GIVEN RECORDS —
++++
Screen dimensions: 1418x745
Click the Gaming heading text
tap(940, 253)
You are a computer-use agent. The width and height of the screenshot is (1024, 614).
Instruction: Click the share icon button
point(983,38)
++++
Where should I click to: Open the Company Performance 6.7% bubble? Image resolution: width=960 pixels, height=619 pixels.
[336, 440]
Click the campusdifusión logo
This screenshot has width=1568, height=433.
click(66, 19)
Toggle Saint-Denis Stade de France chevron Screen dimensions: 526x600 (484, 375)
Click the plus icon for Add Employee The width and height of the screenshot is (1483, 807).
++++
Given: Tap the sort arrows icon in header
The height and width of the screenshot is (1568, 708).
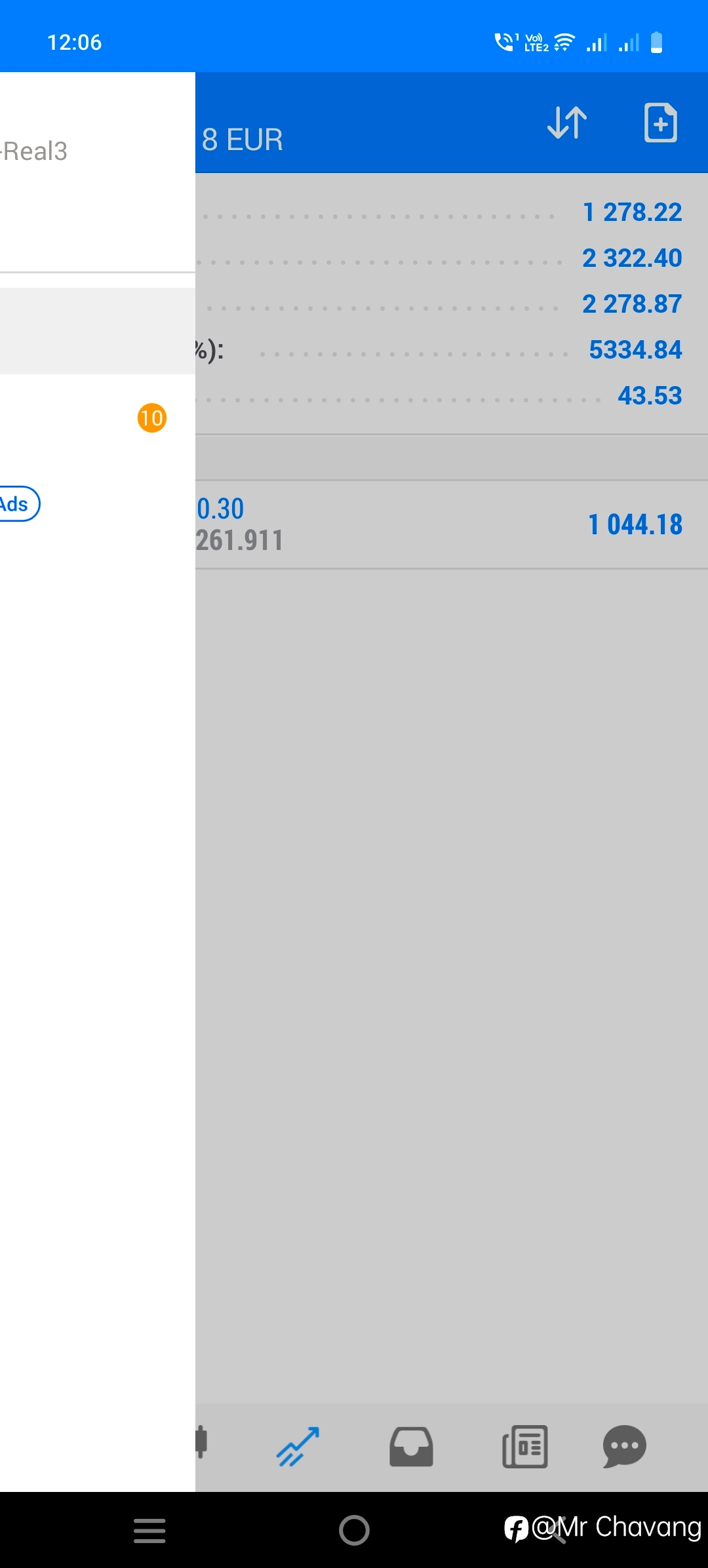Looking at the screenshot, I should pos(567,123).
++++
YOUR TASK —
Considering only lines that hold the word "dimensions", work out how many appear in the listing above and give that number only.

SOLUTION BELOW —
2